Ces derniers mois, l’association a été particulièrement sollicitée par les représentants du personnel, les directions, les managers de proximité… « Ils nous appellent lors de situations de crise mais aussi en amont, pour l’élaboration de chartes, guides, protocoles d’intervention, reprend Jenny Eksl. On les aide à établir leur diagnostic puis, suivant le contexte, à former des acteurs capables d’analyser les situations en désindividualisant les choses et de lancer des actions. »

Intervenant auprès d’entreprises, d’administrations, de collectivités territoriales, Addictions France propose des formations et un accompagnement spécifique dans la démarche de prévention comme dans le cadre des soins. L’association gère 90 centres d’addictologie.

Amener de la bienveillance

« Depuis plus d’un an, RTE conduit un projet national pour prévenir les conduites addictives dans l’entreprise, visant en particulier l’accompagnement des managers, évoque Claire Malka, correspondante qualité de vie au travail Île-de-France et Normandie du gestionnaire de réseau de transport d’électricité RTE. Des communications de sensibilisation ont été lancées, ainsi que des formations et une “boîte à outils” contenant des supports concrets comme un guide sur la conduite managériale à tenir en cas de trouble avéré du comportement. »

Le projet, initié avec Addictions France et le réseau Anact/Aract, prévoit de faire monter en compétences des référents régionaux internes qui peuvent participer à l’accompagnement des situations liées aux conduites addictives et mobiliser les salariés autour d’actions de prévention, comme des ateliers d’échanges... RTE a retravaillé son cadre d’entreprise en affichant clairement la promotion de la sobriété et en complétant son règlement intérieur avec des règles concernant la consommation d’alcool lors de la pause méridienne, des moments de convivialité ou des déplacements. Néanmoins, les managers sont en demande de sessions de sensibilisation. Ils veulent éviter qu’un salarié déjà en difficulté ne se sente stigmatisé.

ATTENTION AU STRESS !

Les mesures de prévention vis-à-vis des risques psychosociaux doivent être au cœur de la démarche de lutte contre les addictions. Des études ont permis d’identifier le stress parmi les contraintes de travail associées à la consommation de substances psychoactives. D’autres, menées pendant la crise sanitaire, ont également permis d’alerter sur le stress et le sentiment d’isolement vécus pendant cette période. Elles indiquent également que ces phénomènes doivent faire l’objet d’une attention particulière de la part des acteurs concernés : managers, ressources humaines, préventeurs, représentants du personnel…

« La vie est rarement une ligne droite. En matière d’addictions, il faut savoir gérer les crises, mais avant tout prévenir », estime Hubert Martigne, le directeur du groupe maintenance réseau Basse-Seine de RTE. « En janvier 2022, cinq sessions de sensibilisation, dont une réservée aux managers, ont eu lieu sur site. Aux côtés de Claire Malka, un intervenant d’Addictions France et le médecin du travail ont présenté différents supports, explique-t-il. Sur un effectif de 150 personnes, 80 % ont assisté aux échanges. Cela a permis de planter le décor en évoquant les facteurs possibles, notamment en lien avec le travail, comme le fait de consommer pour tenir ou pour s’intégrer à un collectif. »

L’intervention d’un tiers, pour diffuser un message bienveillant, a permis d’ouvrir le dialogue, de réfléchir collectivement aux actions à mener. « À nous de ne pas faire retomber le soufflé.
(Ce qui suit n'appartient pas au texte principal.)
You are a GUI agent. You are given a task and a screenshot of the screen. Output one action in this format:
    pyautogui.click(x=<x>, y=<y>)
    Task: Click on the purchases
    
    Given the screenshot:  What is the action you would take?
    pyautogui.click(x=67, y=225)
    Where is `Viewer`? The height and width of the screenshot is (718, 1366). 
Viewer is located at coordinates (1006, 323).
Des supports de prévention sont en libre service dans les espaces de convivialité. Au niveau national, des modules d’e-learning vont être proposés », ajoute le professionnel.

L’action locale

En 2020, dans un contexte de crise sanitaire, en lien notamment avec le plan gouvernemental de mobilisation contre les conduites addictives 2018-2022, sous l’impulsion de la Mildeca, Addictions France et le réseau Anact/Aract (avec la participation de la CCMSA et du groupe Vyv) ont lancé une expérimentation d’approche organisationnelle de la prévention des conduites addictives en milieu professionnel à travers l’accompagnement de structures sur trois territoires : l’Occitanie, le Centre-Val-de-Loire et l’île de la Réunion. « L’idée était de mutualiser nos compétences. Proposer une démarche sur un temps collectif et un suivi en entreprise, en présence des directions et des partenaires sociaux », remarque François Auriol ,responsable de formation site Sud chez Addictions France.
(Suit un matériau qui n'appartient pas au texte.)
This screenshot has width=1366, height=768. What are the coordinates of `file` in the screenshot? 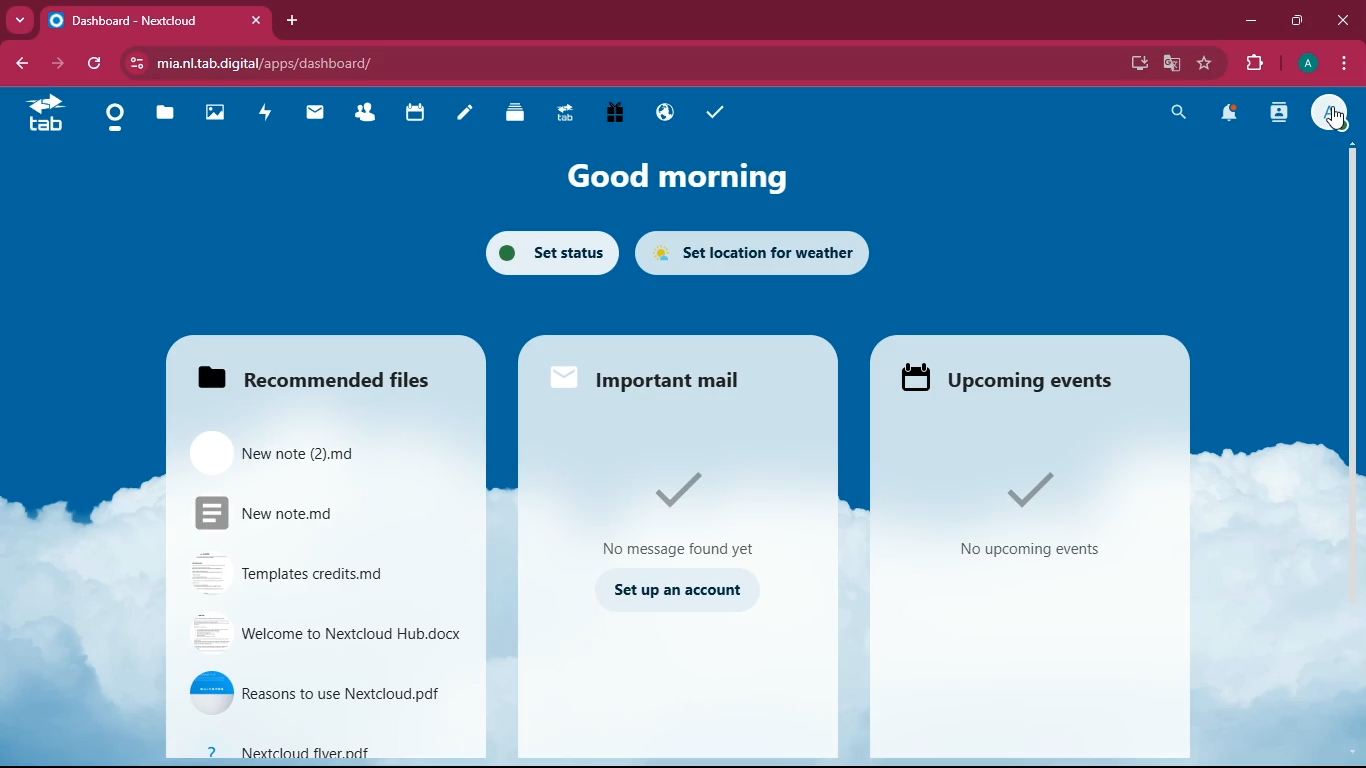 It's located at (307, 451).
Cette méthodologie commune d’intervention a permis de mobiliser une vingtaine d’entreprises et des acteurs locaux, en particulier autour d’une prise en compte de l’environnement professionnel et de son impact, au-delà des seuls facteurs individuels. Une approche pluridisciplinaire qui a abouti à la production de livrables destinés aux managers et aux acteurs pouvant intervenir sur l’organisation et à la réalisation de vidéos (disponibles sur le site de la Mildeca). « En Occitanie, nous menons d’autres actions territoriales, notamment avec le service interentreprise de santé au travail (Sras) du BTP, reprend François Auriol. Des professionnels de santé ont été formés et le secteur s’est véritablement saisi du sujet. »

BTP : EN PARLER DÈS L’APPRENTISSAGE

« L’usage des substances psychoactives est responsable de 15 à 20 % des accidents du travail, de l’absentéisme ou des conflits interpersonnels. » Ces données sont issues d’un film court réalisé dans le cadre d’un partenariat entre Addictions France et la Fondation BTP, dans lequel est rappelée la responsabilité humaine et juridique de l’employeur qui, en cas d’accident, sera interrogé sur les règles et les réponses mises en place pour protéger les salariés et les apprentis. « Le film a été pensé comme une aide aux CFA dans la mise en œuvre d’une action précoce de sensibilisation, mais aussi de modification de certaines pratiques culturelles, explique Françoise Arqué, médecin coordinateur au Sras de Toulouse. Dans le BTP, le maître d’apprentissage a un rôle essentiel dans l’accompagnement et la découverte du métier. Il doit savoir rappeler les règles, renvoyer sur le règlement intérieur, mais aussi repérer un trouble du comportement, aiguiller. »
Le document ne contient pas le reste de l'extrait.